As children, we received a chocolate egg or a selection box of chocolate bars to enjoy on the school break that coincided with Easter, and when my children were young, this tradition continued. Many family traditions, including those at Easter, have altered or been abandoned after the loss of my parents, and changing family dynamics over the years with siblings growing older and the lives of our children diversifying.

Such is life, which is why recording memoried by writing or with photographs important for family history.

Perhaps future grandchildren may revive old traditions (with Fair Trade chocolate and Free Range eggs of course…), or create new ones. As the truism suggests – the one thing constant in life is change!

Sister Cate's quilt block

Autumn hosts Australia’s commemoration of WWI on ANZAC Day. A special celebration in 2015 because it is 100 years since the landing on the Turkish beaches of Gallipoli. ANZAC Day a ritual we only discovered when we migrated here in 1962.
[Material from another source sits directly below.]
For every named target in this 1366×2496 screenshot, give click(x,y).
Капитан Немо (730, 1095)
There is a family link because one of Dad’s Australian ancestors enlisted and went to Gallipoli.  George Alexander McInnes, only 19 years old when he died of enteric fever, six months after joining the Australian Imperial Force, raised in Williamstown. He is buried in Chatby Military Cemetery, Alexandria, Egypt.
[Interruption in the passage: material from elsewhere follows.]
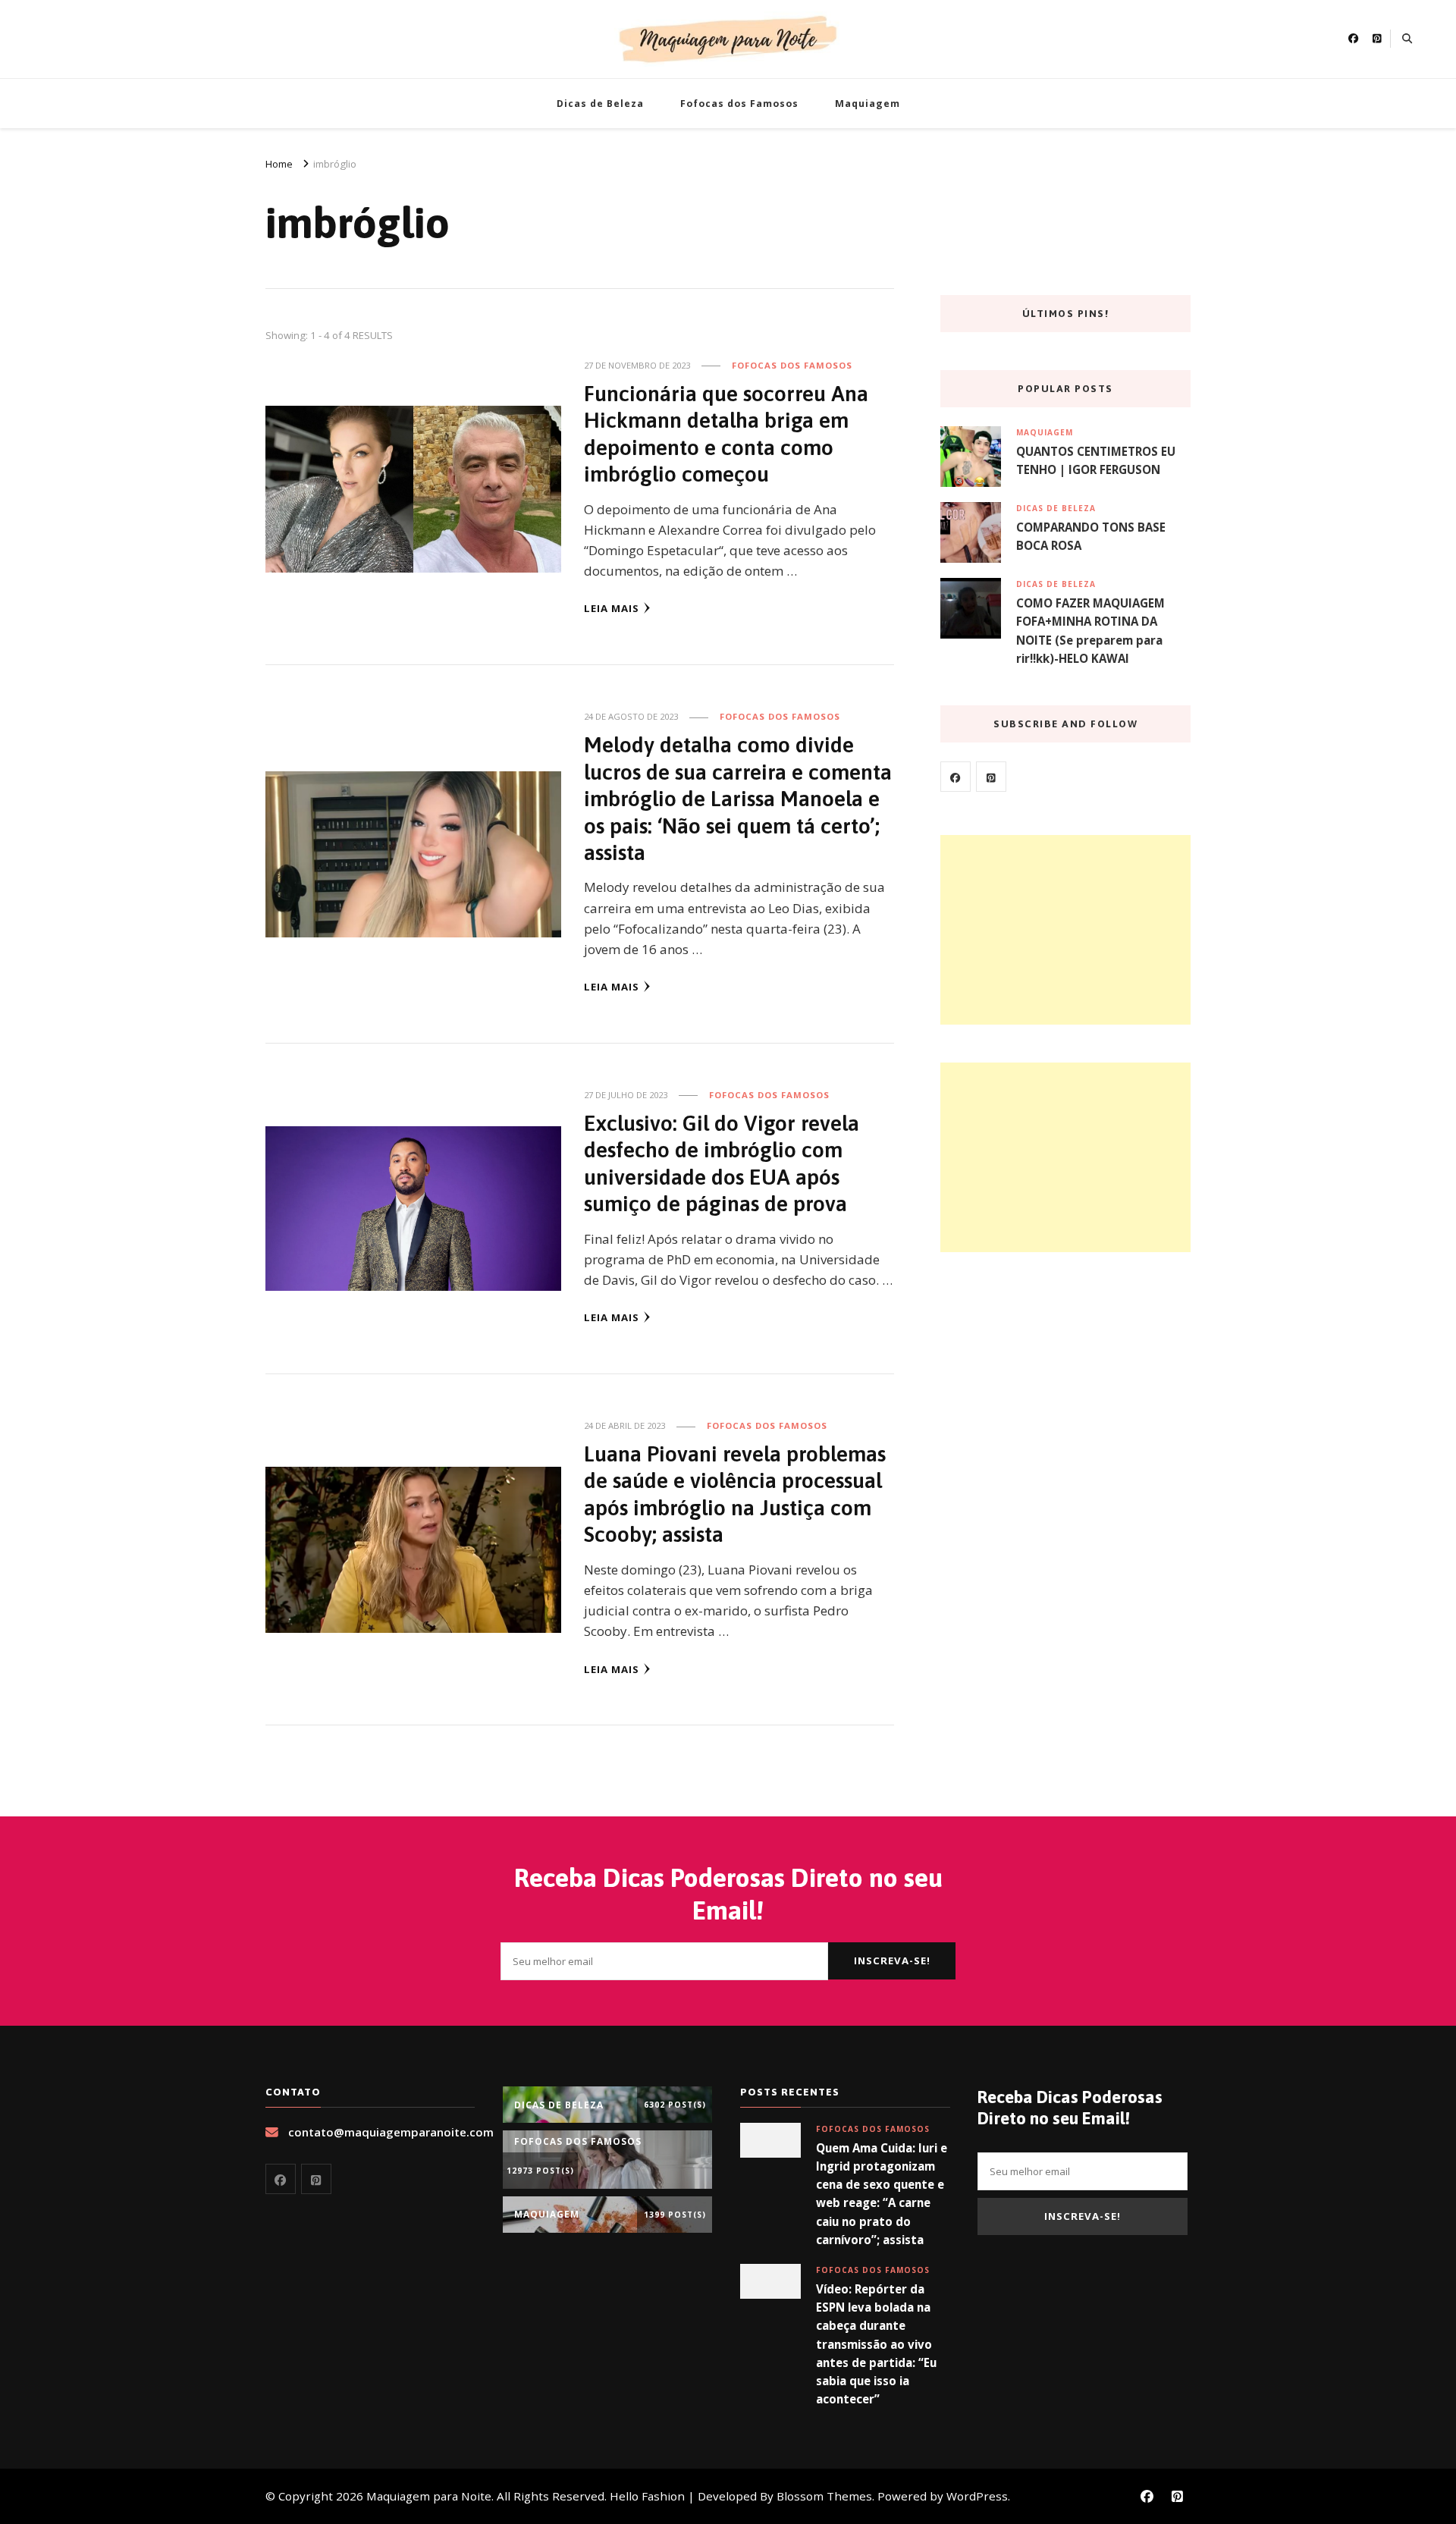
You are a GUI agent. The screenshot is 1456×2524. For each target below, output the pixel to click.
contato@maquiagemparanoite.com (391, 2131)
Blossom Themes (824, 2496)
My sister Cate (Catriona), a talented quilter, created the “Lest We Forget” block pictured above. It was chosen as one of the 100 finalists for the particular display at the Australasian Quilt Convention this April in Melbourne. The entries, along with their 100-word stories will tour Australia.

Postcards from Gallipoli
Mairi Neil

He survived the assault on Gallipoli
to die an unheroic death
from ‘enteric fever’ in Alexandria.
Weak, miserable, hungry and alone,
the tent hospital overcrowded,
too few nurses overwhelmed.
Our family’s Aussie digger
buried in foreign fields.
His working class parents too poor
to visit his grave
and the body count too high
to return him home.
A nineteen year old larrikin
eldest son farewelled,
a rabbit skin vest, Holy Bible,
and pipe welcomed home.
His war brief,
like his life.
Postcards ‘from the trenches’
sent love to family and friends
missing home and wishing for peace.
Passed down through generations,
the neatly pencilled sentences
hint at the man he could have been.
A great uncle I never knew.
Each ANZAC Day I think of
George Alexander McInnes
and the thousands like him,
acknowledge the debt owed
to previous generations
for sacrifice, trauma, and loss.
But, in the remembering there is
no forgetting the madness
and futility that is war.

To end on a happier note – form poetry is fun to try and with traditional Japanese haiku indicating the season is an expected feature. However, like everything else tradition does not always win and expectations not always achievable.

Autumn Haiku

Mairi Neil

The sea melds with sky
dark shore dreams of light caress
and whimsy clouds flee

Holidays at last!
slippery stairs to the sea
lead to splashing fun

The artist’s eye rare
Vincent’s Starry Starry Night
a gift to the world

What differences do you see when the seasons change? Do you have rituals you follow? Have you written about them? Why not start now!